Charmian Kendrick says, “Reading your items on ‘horse pies’ brought to mind a story about my sister.
“Our granddad raised vegetables in Kent, England, and we often visited him (we lived in London).
“My grandfather would take his cart and shovel and remove horse manure from the road.
“On one visit in 1945, my sister (who was 5 years old) asked him why he did that, and he told her it made things grow.
“Needless to say, everyone was shocked when my sister came in the house later in the day wearing her shoes filled with horse manure!”
Noting the popularity of office football boards during the season, I wondered how pools would work for soccer.
Not very well, says Tommy Millet, of Gonzales: “My numbers on the office pool for Sunday’s World Cup Soccer final were 9 and 9.”
Our tale of the young man getting Wichita and Wichita Falls mixed up reminded T. Hendry of the story about “all the folks who get off I-25 at the ‘Las Vegas Exit’ in New Mexico and drive into the old, laid-back cowboy town, where Doc Holliday used to hang out, and start asking the locals, ‘Where are the casinos?’ ”
Loren Scott says this August “will contain a phenomenon that your readers will never see again for the rest of their lives.
“That month will contain five Fridays, five Saturdays and five Sundays. It is something that happens once every 823 years and is called ‘Silver Pockets Full’ by the Chinese.
“So for those of you who like to take all your three-day weekends in one month, this is your time!”
Joe Guilbeau, of Plaquemine, says he’s annoyed by two things:
“The radio commercial that starts in a normal manner and then switches to a rapid-fire auctioneer style of indistinct babble, from which you don’t understand one word.
“And the TV commercial that fills the bottom half of the screen with minute lettering, which you can’t read, for about five seconds.”
Mel Robinson says this about our nostalgia items on Rugby Academy in New Orleans:
“I attended Rugby in the sixth and seventh grades and the first semester of the eighth grade, in 1951-1953.
“Like the others who wrote you about Rugby, I have very fond memories.
“The school had approximately 150 students in grades one to 12, very different from schools today.
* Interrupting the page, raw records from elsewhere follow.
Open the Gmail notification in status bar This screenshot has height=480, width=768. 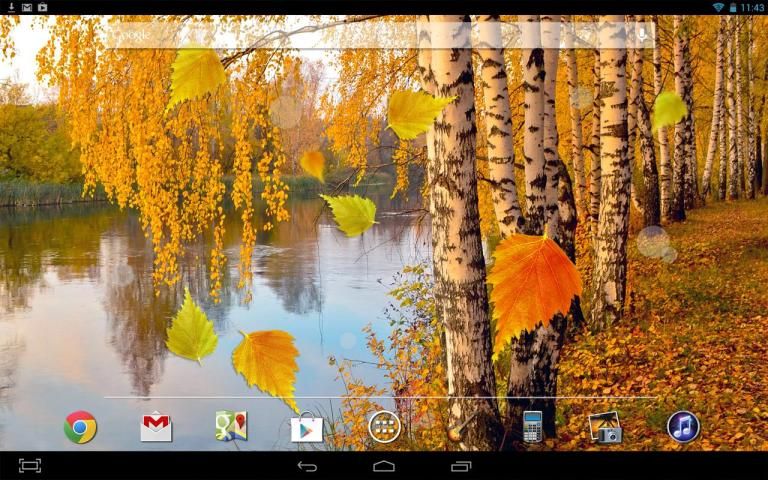(26, 7)
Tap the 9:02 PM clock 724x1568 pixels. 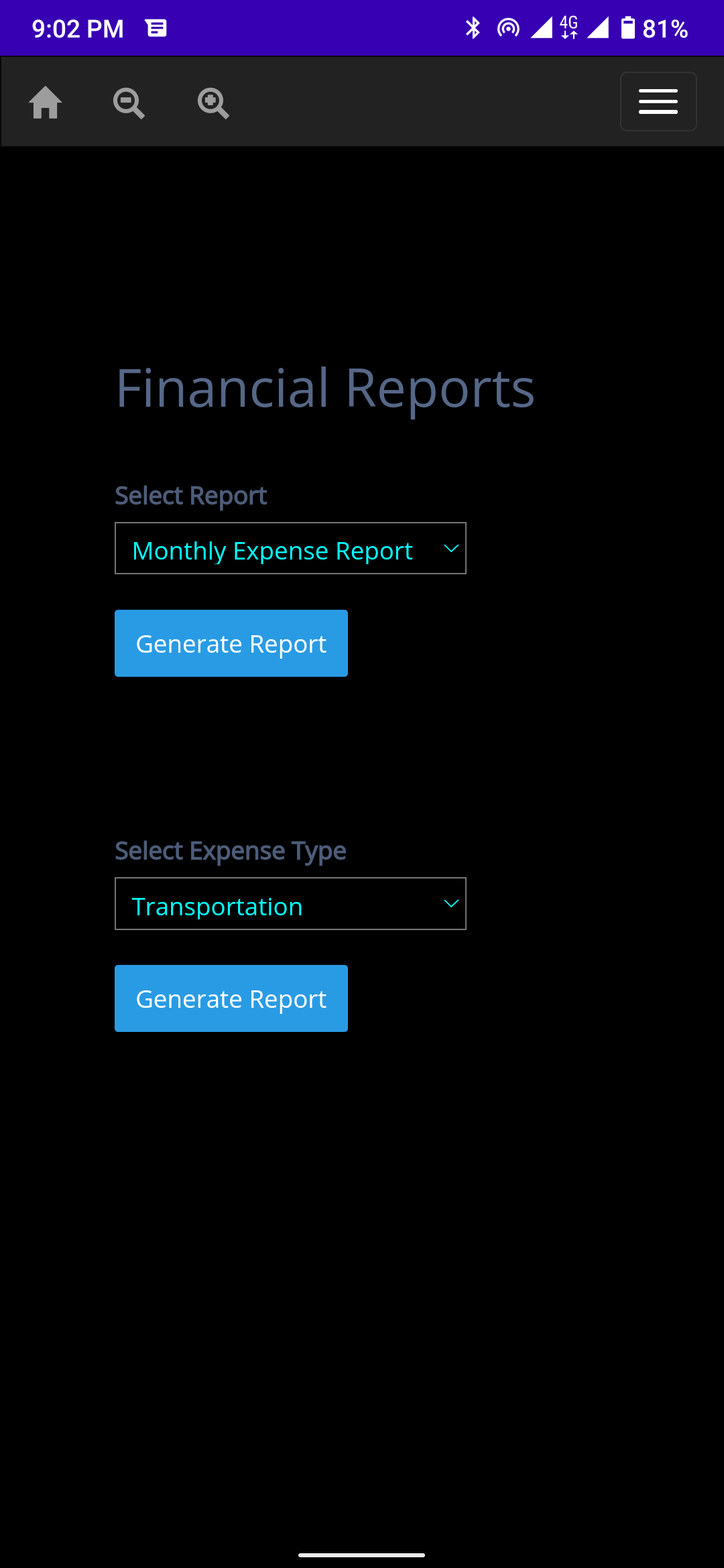click(x=78, y=29)
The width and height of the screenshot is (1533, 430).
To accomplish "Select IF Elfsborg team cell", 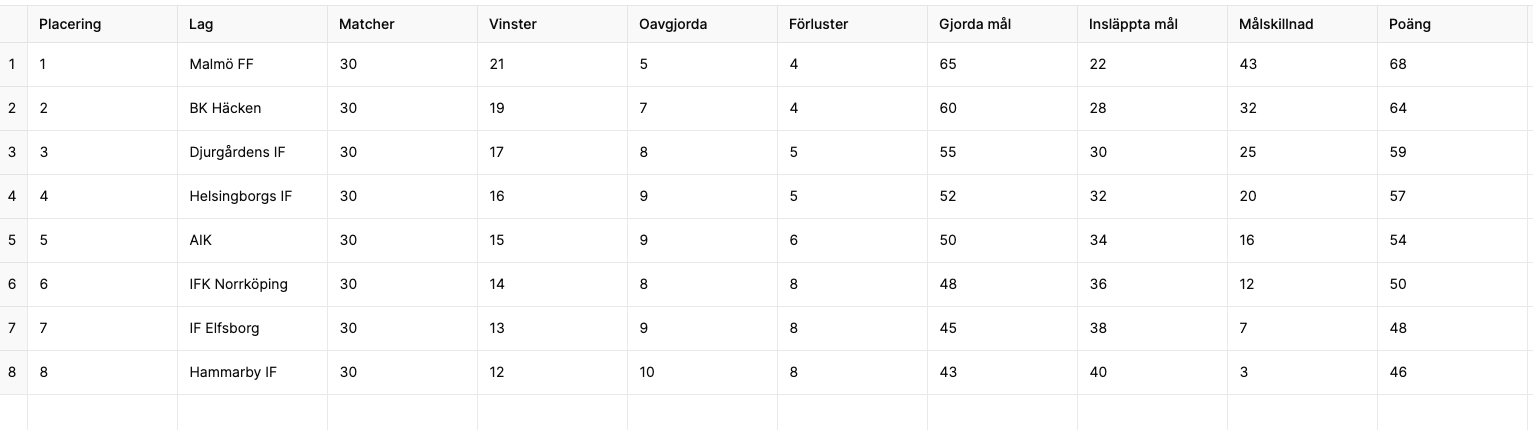I will pos(252,328).
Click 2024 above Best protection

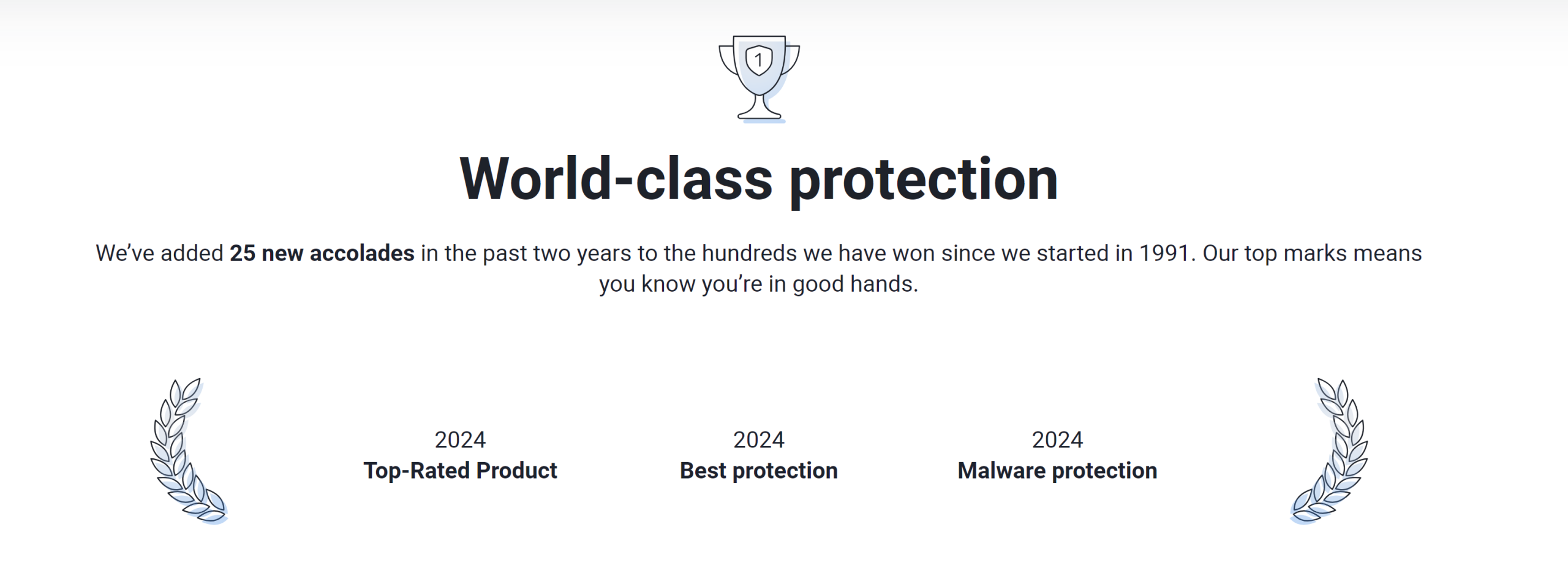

The daily military environment and the small number of students in each class was great (I learned discipline and made the best grades I made in all my years in high school or college).
“I was a member of the high school football team in the eighth grade (very scary to line up across from a guy who outweighed you by 70 pounds and was 5 years older than you).”
“A statue of Claire Chennault is in Monroe at the really nice museum. This museum has many artifacts from World War II and other interesting items. It’s well worth the time to visit.”
“The exhibit is worth a short visit before it closes at the end of August.”
“On The Prowl For A Cure,” marking World Hepatitis Day, takes place Saturday, July 19 from 11 a.m. to 3 p.m. at the Mall of Louisiana. It will feature hepatitis education and screenings for HIV, hepatitis and various cancers, plus blood and cholesterol checks.
It’s a project of Avita Pharmacy, HAART (HIV/AIDS Alliance), the Louisiana Hepatitis Program, Our Lady of the Lake Regional Medical Center, Mary Bird Perkins Cancer Center and Caring Clinic of Louisiana.
I’m not sure I believe him, but L.P. Miller says our mention of misheard song lyrics reminded him of “a song my Irish-Latina grandmother used to sing:
“ ‘How are things in Guacamole?’ ”
Larry Sylvester says, “After a lifetime spent in the classroom, I accept that math is not everyone’s favorite subject.
“Thus, the following sign at Hooters on Siegen caught my attention:
“ ‘Alcohol and calculus don’t mix, so don’t drink and derive.’
“Now, I am having a hard time integrating this message into my preconceived notion of the Hooters’ mystique.
“I can only conclude that they are trying to attract a higher degree of nerds into their establishment.”